# Provided entries

####################

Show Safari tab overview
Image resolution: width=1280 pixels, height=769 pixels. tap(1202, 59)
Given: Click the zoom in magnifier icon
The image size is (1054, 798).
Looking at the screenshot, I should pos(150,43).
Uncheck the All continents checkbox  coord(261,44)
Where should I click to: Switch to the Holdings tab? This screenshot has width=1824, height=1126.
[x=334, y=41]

####################

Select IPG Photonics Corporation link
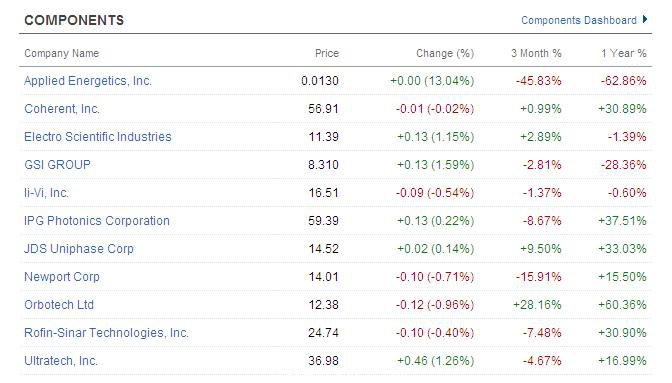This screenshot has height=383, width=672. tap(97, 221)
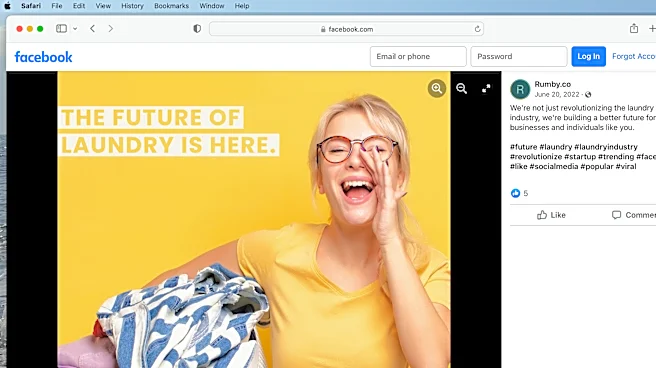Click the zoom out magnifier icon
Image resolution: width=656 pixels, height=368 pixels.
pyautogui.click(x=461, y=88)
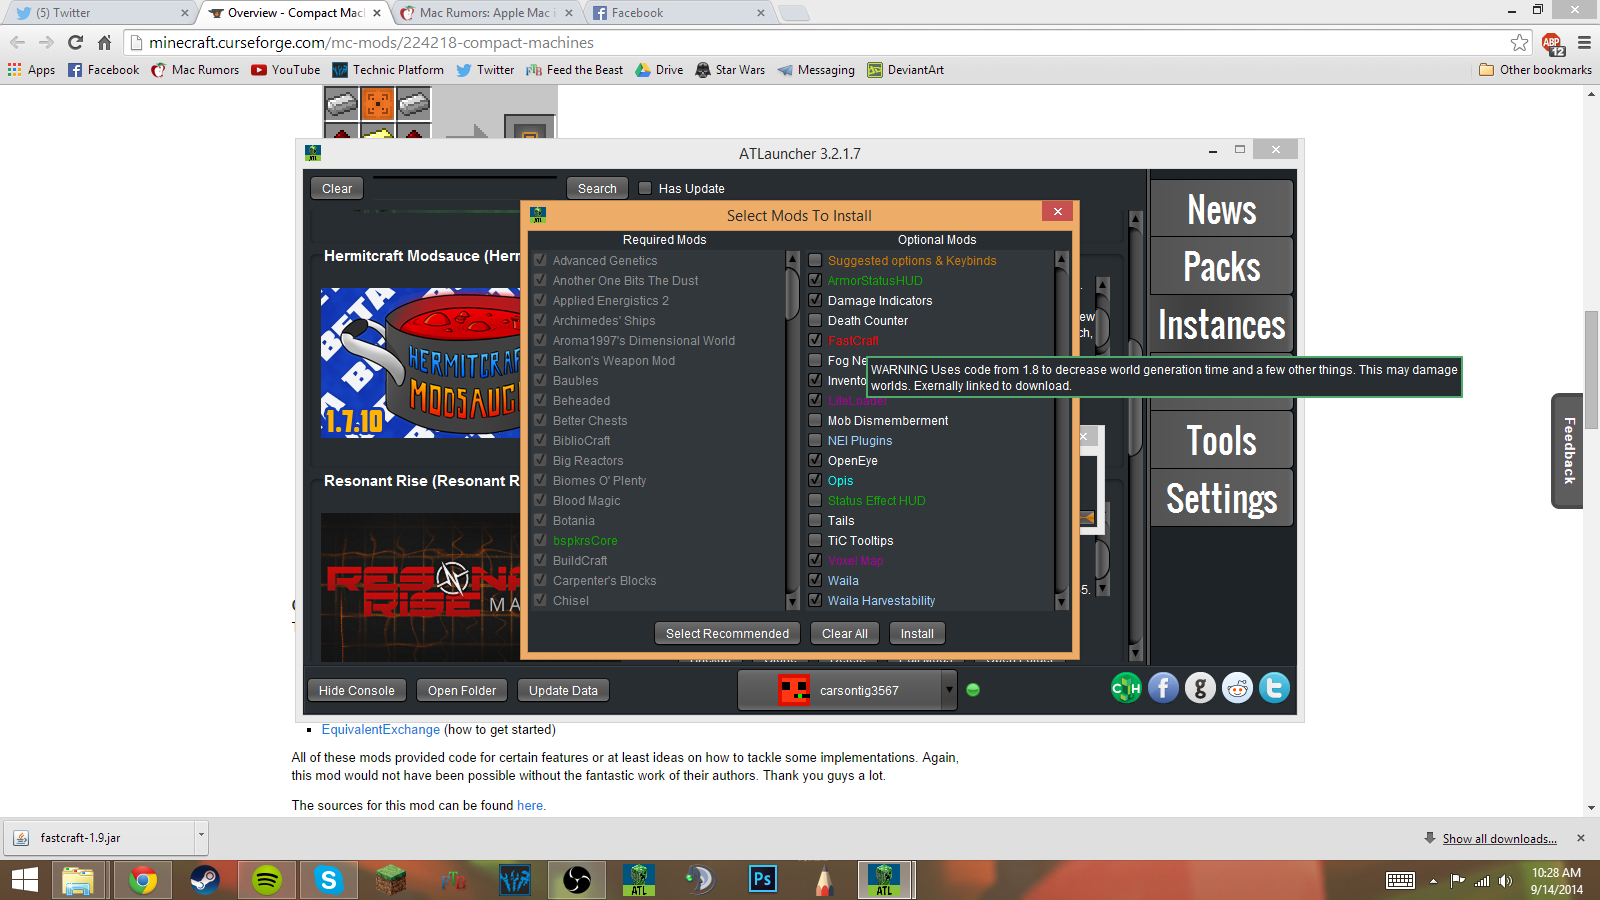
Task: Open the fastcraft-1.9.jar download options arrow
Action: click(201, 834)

####################

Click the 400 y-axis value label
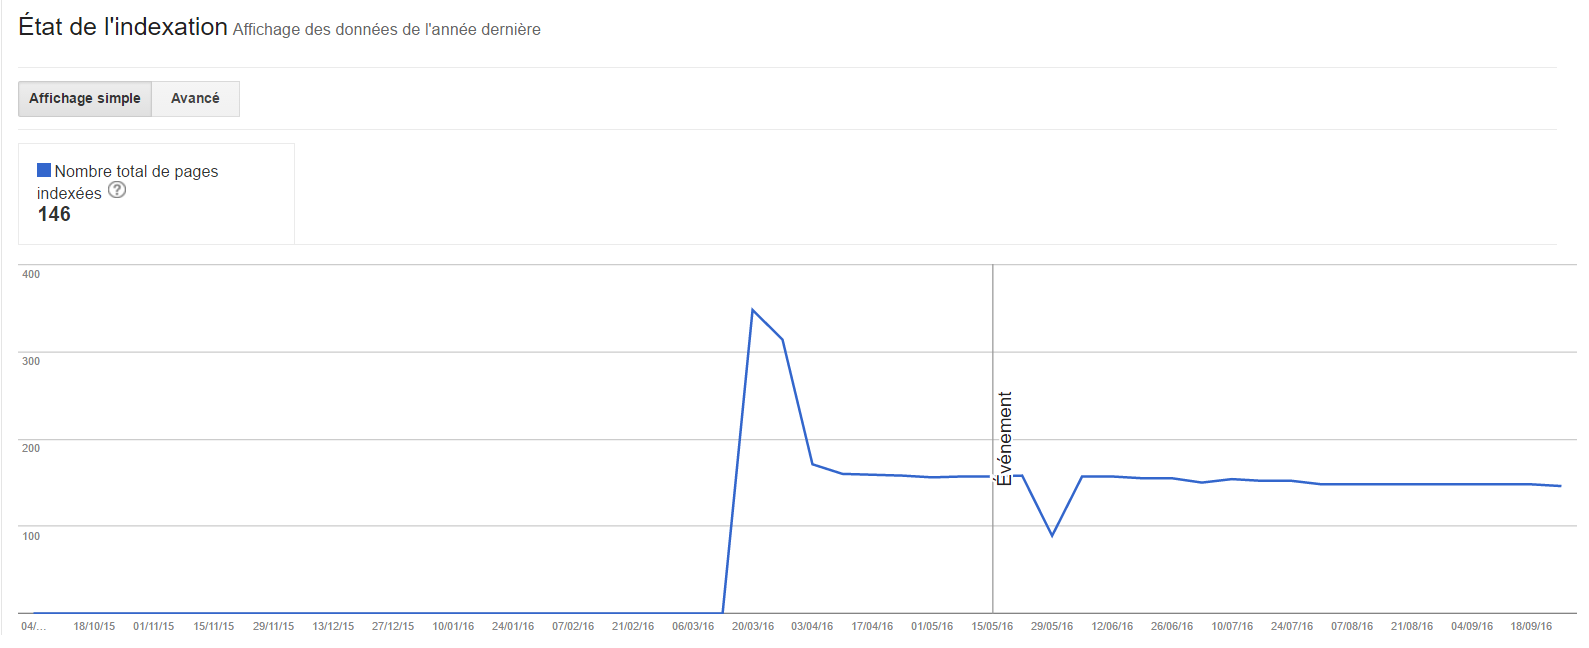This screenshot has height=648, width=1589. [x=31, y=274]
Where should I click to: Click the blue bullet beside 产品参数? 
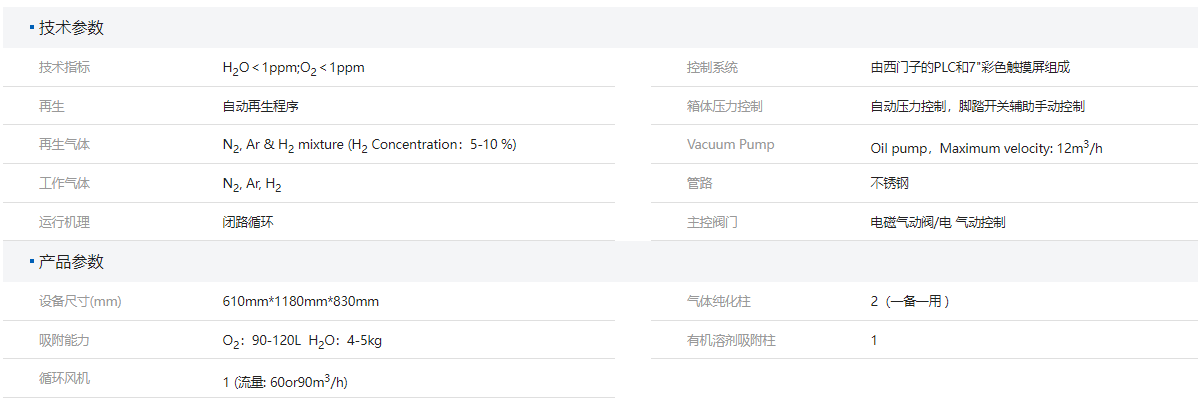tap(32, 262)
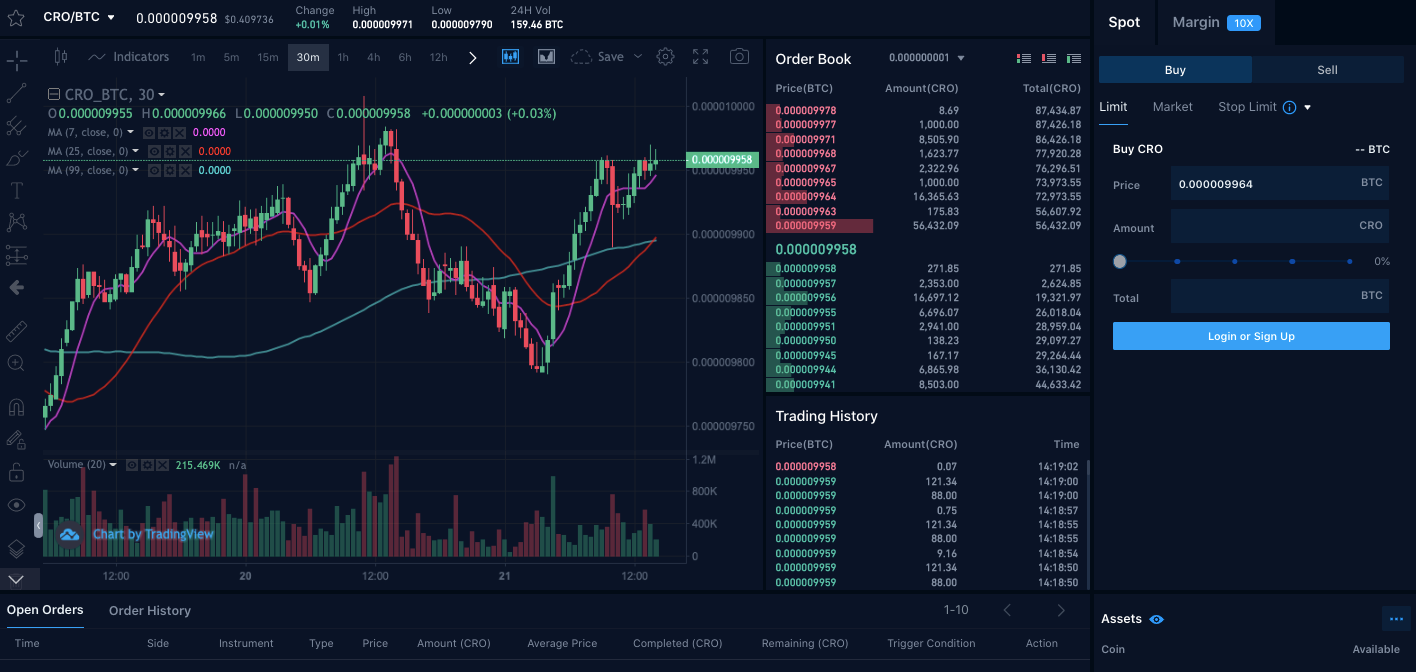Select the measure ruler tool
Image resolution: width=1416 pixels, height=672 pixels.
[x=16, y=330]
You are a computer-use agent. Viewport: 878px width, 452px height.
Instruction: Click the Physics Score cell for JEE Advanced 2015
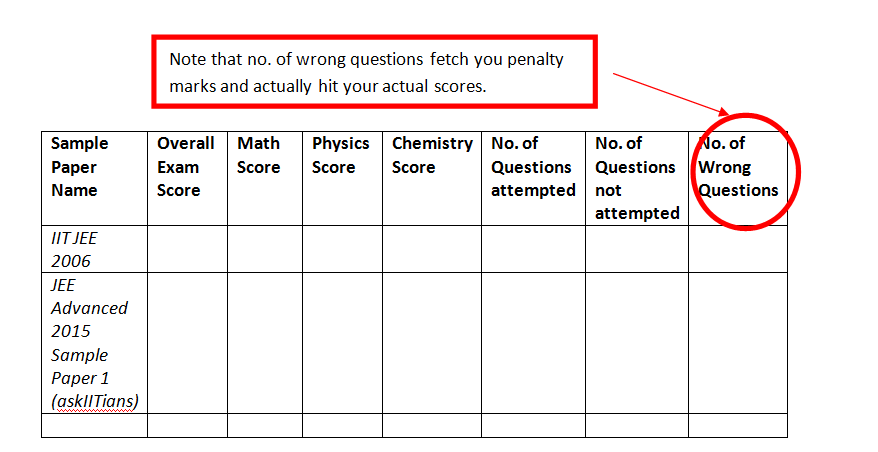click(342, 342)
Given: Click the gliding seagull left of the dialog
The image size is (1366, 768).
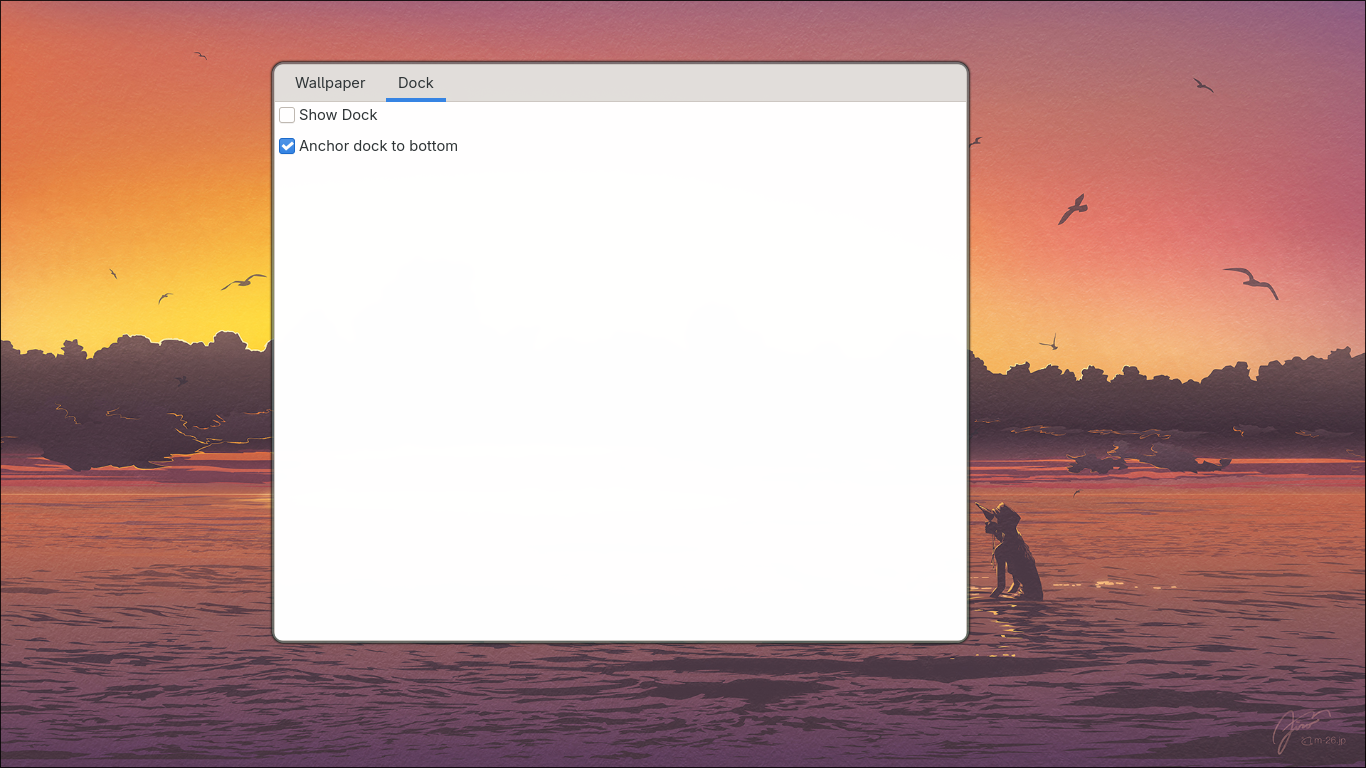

####################

# Assignment
Please go through the data and copy each line containing the word "Given".

# Written solution
Given: Click the zoom in magnifier icon
Given: Click the gliding seagull left of the dialog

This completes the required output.